If “willpower” was the answer, you’d still be keeping your New Year resolutions, right?
But perhaps as one next step, we can do an audit to gain self-awareness. Vera Ludwig, a research associate at Penn, explains “Step 1” to changing behavior:
Step 1 focuses on realizing that a particular action doesn’t make sense, that perhaps it doesn’t match up with someone’s goals or doesn’t contribute to that person’s overall well-being.
“With mindfulness, we can observe our habits instead of trying to force ourselves to do things differently…"
Here are the other steps she recommends:
- Write it down
- Set reasonable goals
- Give it time
- Practice meditation
- Cut yourself some slack
How Uncommon Pursuit can help…
Here’s the thing. You’re reading this post in an online community.
So let me explain what makes this space so unique. It’s probably different from anything you’ve experienced elsewhere.
First, we don’t serve ads. Instead, we’re supported by donors and member subscriptions. That means our model isn’t built on maximizing engagement.
Instead, we ask our members to evaluate whether or not their time in the community is leading to personal transformation into Christlikeness.
Next, our community aligns with research-based insights on how to change our habits. For instance, consider Ludwig’s tips, above, with how we’ve designed Uncommon Pursuit:
We’re giving you a prompt to become self-aware of your social media usage. When did Facebook or Instagram last do that?
We focus on writing because writing requires us to think clearly. Whether you create a Topic or reply to one, the environment shapes us to develop a better understanding of the issue we’re discussing together. This process prioritizes personal growth over cheap dopamine hits.

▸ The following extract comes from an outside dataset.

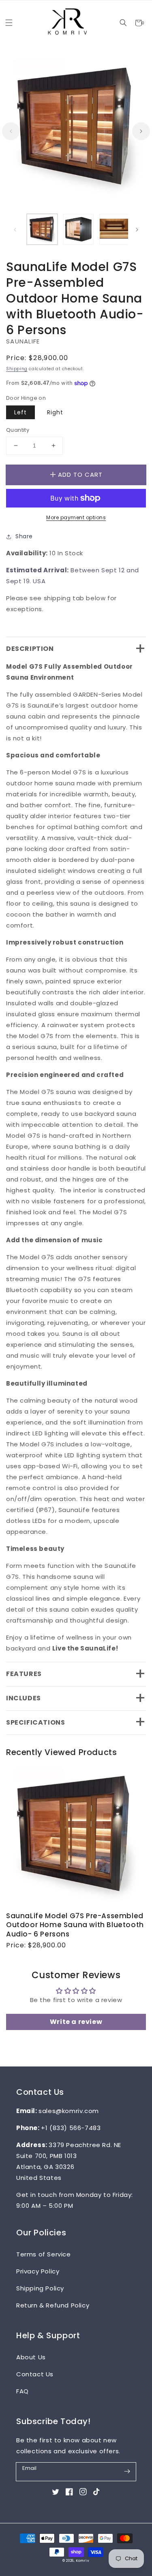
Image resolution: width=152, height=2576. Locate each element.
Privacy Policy (37, 2271)
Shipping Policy (40, 2288)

We value process and taking time away. For instance, we close the community to new comments on the weekends.
Missional members receive a weekly prompt designed to encourage self-reflection and prayer (what Ludwig calls meditation).
We put the focus on God’s uncommon pursuit - which helps us experience grace. As Ludwig says, “cut yourself some slack.” We have a richer resource: Jesus is the one who carries our burdens. And we can serve one another in love.
Are you happy with your social media usage?
I only know a few people who, upon reflection, feel their investment on social media is connected to their personal goals in life.
I want you to experience a transformational community. An empowering environment that prepares you to take new risks for God’s glory.
That’s why we built the Uncommon Pursuit community.
What are your next steps?
What insights do you have about how social media hooks us?
Step back for a minute. As you think about your life priorities, what social media habits do you want to have? How will they help you fulfill your purpose in life?
As an alternative: what practices enable you to connect with others in a way that develops your experience of God’s love and deepens your spiritual maturity?